A good friend of mine just went through a most harrowing experience. Tom Minsker is one of my regular golfing partners. We usually play together 3-4 times a week. Two weeks ago today, he returned to town from 10 days down in Myrtle Beach. When he got up on Monday his back was bothering him. Tom didn’t think much of it. He’s had some hip and back problems recently and just figured the long drive back from Myrtle just exacerbated something.
He had a regular check up with his doctor scheduled for Monday morning to make sure there were no complications with the steroids he’s taking for his hip. He mentioned the back pain to his doctor and the doctor agreed that it was probably from the drive but said if it got worse to come back in.
After the doc said the meds looked like they were working well, Tom headed back home. But the back pain persisted. By about three in the afteroon, Tom decided to head back to the doctors. After getting in his car and pulling out of the driveway though, he decided the pain was enough he ought to just head to the emergency room.
When he got there they signed him in, got his personal info, and directed him to the triage nurse. The nurse took a quick look at Tom and could see he was in considerable pain so she called him in ahead of a couple of other patients. A doctor looked at Tom and sent him to get a CAT scan, saying that he’d be back with the results in about 30-35 minutes.
15 minutes later the doctor came hurrying down the hall and told Tom he had a problem that needed immediate attention but that they weren’t prepared to handle it at the local hospital. He said that the nearest hospital with the right facilities was Geisinger in Danville which is about 75 miles away. Tom asked who he should get in touch with at Geisinger and how he should go about scheduling an appointment. The doctor replied that “when I said “immediate attention I wasn’t referring to scheduling anything”. He added “we have the helicopter warming up and you needed to be in the air 5 minutes ago”.

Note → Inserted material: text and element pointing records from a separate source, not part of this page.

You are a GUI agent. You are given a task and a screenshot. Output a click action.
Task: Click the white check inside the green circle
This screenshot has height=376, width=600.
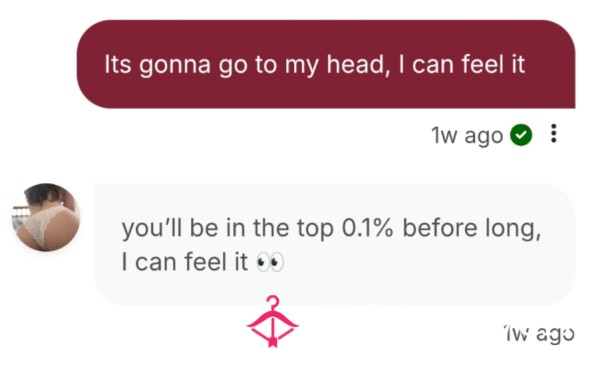[x=521, y=135]
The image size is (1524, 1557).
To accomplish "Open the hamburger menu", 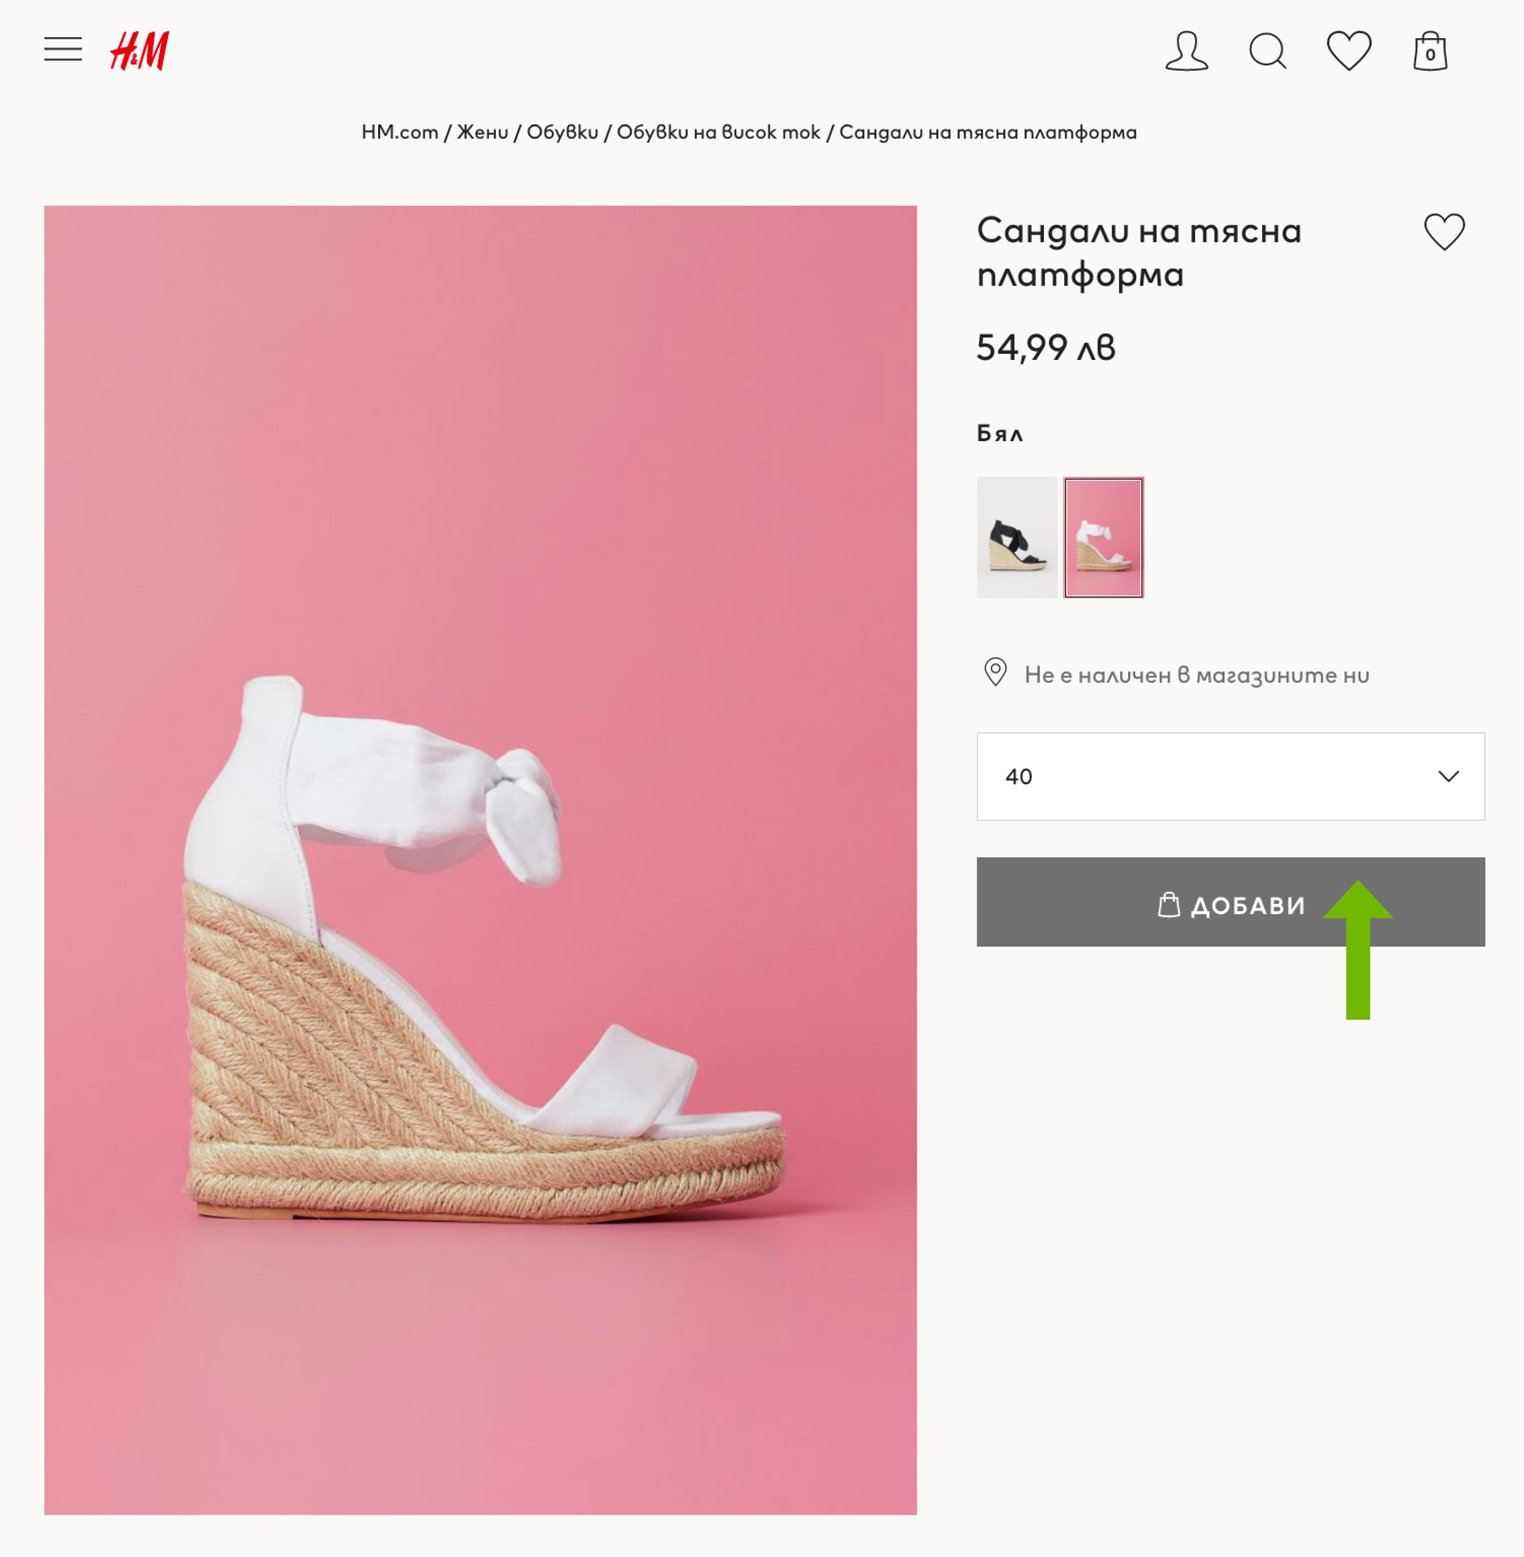I will click(62, 49).
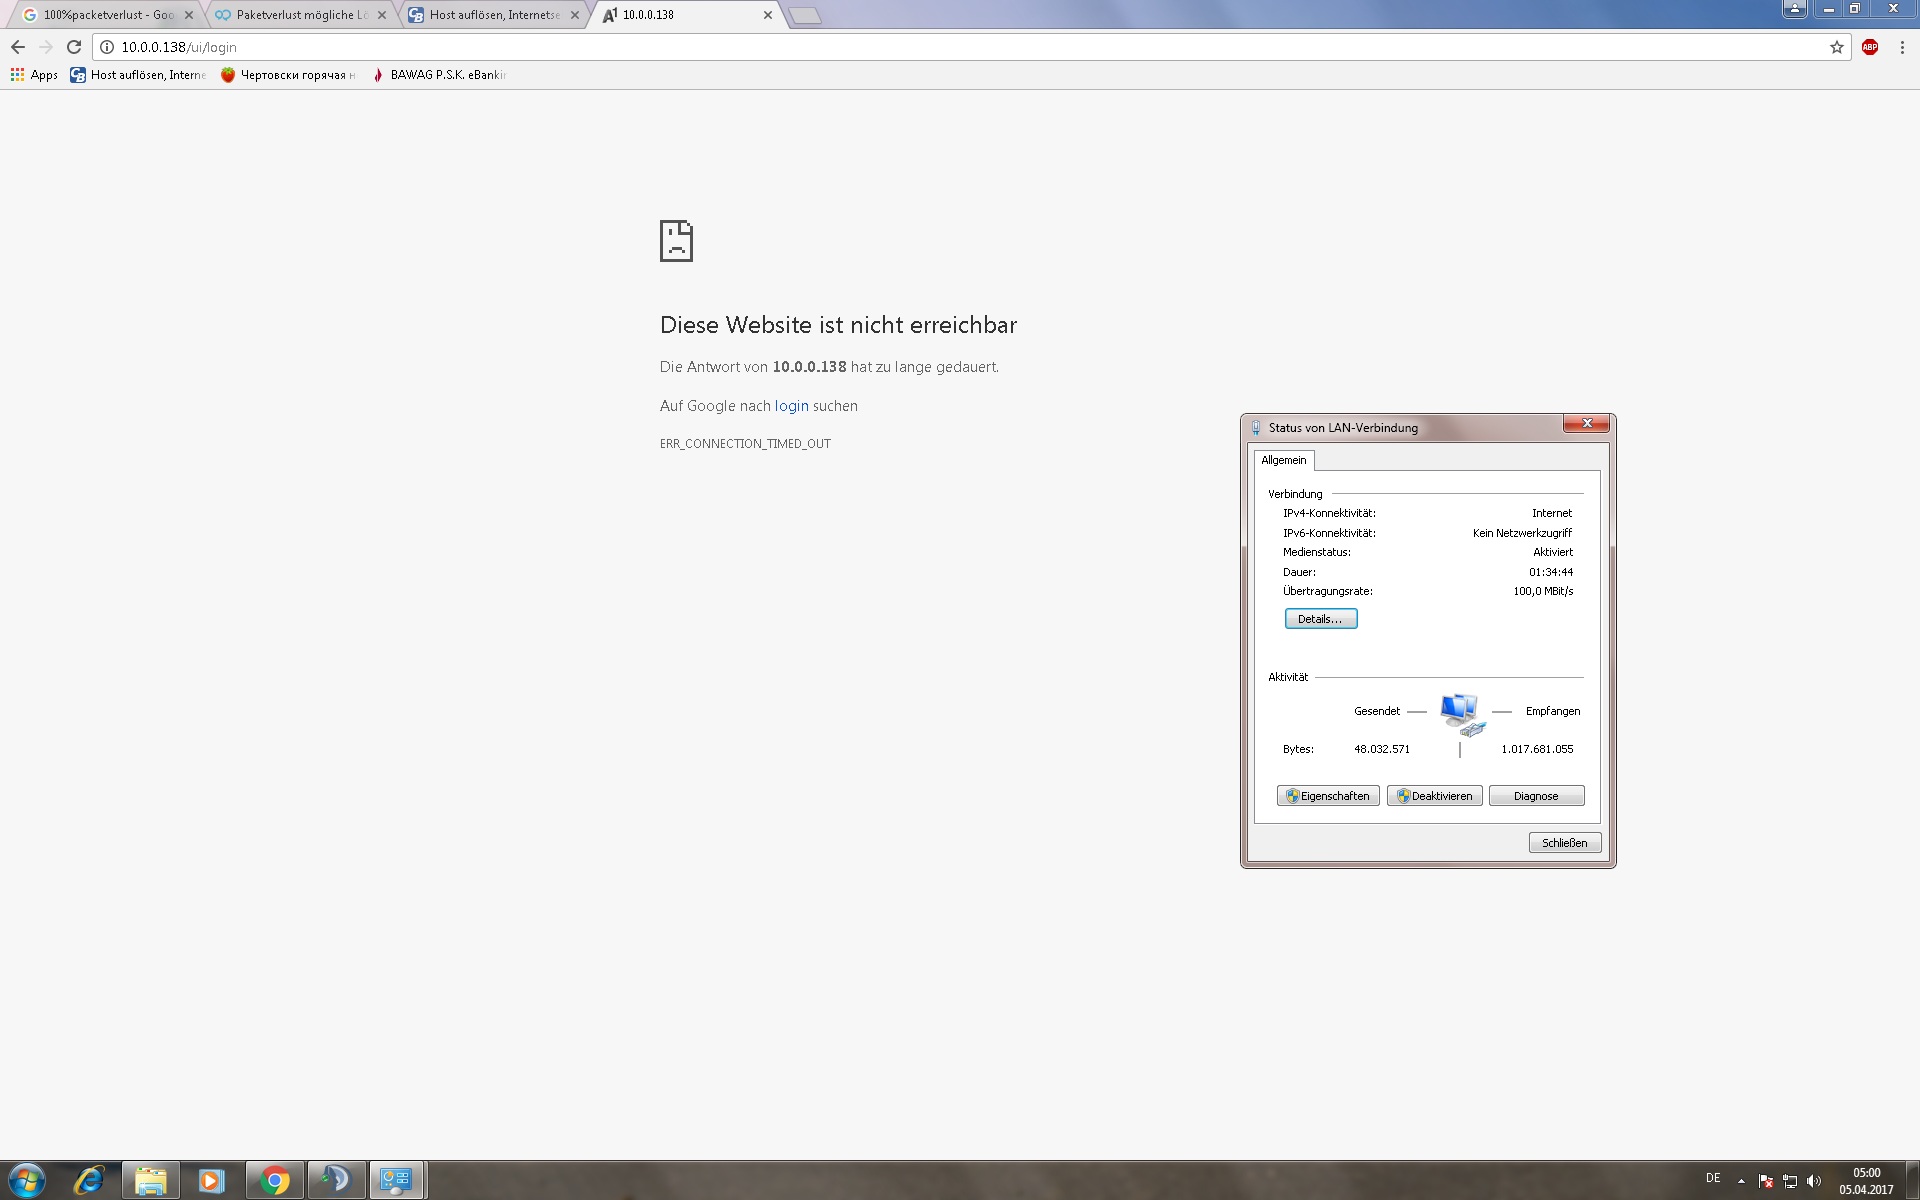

Tom said with that they started wheeling him down the corridor and loading him on the helicopter. That’s the last thing that Tom remembers until he woke up in Geisinger two days later.
It turns out that Tom had an abdominal aortic aneurysm. That’s a condition where the aortic artery, as it passes behind the stomach, swells into a bubble. If the bubble is small, it can be treated with drugs and carefully watched to make sure it doesn’t rupture. If the bubble is large it needs to be treated surgically, either by inserting a stent through an artery in your leg or by full abdominal surgery where the open your gut up and put an artificial artery in you bypassing the bubble. Whatever approach that is taken it’s important to treat the aneurysm before it ruptures. Only 40% of aortic aneurysm patients survive an abdominal rupture. For comparison purposes about 60% of heart attack victims survive.
In Tom’s case, the aneurysm was already starting to rupture. It was leaking, which was what was causing the back pain, and full blown rupture was imminent which is why they had to immediately helicopter him to the other hospital. As it turns out, it did rupture shortly after they got Tom in the air. His heart stopped and they had to perform CPR. The helicopter actually returned to the local hospital where they were able to stabilize Tom then get him back in the air and to Geisinger where he underwent six hours of surgery.
Had Tom been anywhere else but right next to some emergency medical personnel when the rupture happened he probably would have been a goner. It’s doubtful that anyone would have been able to reach him in time to save him. He was incredibly fortunate that he decided to head to the hospital with his back pain.
He’s back home now with few restrictions – no heavy lifting and no driving for a few weeks but other than that (and one big scar on his belly) he’s no worse for wear. He’s quite fortunate.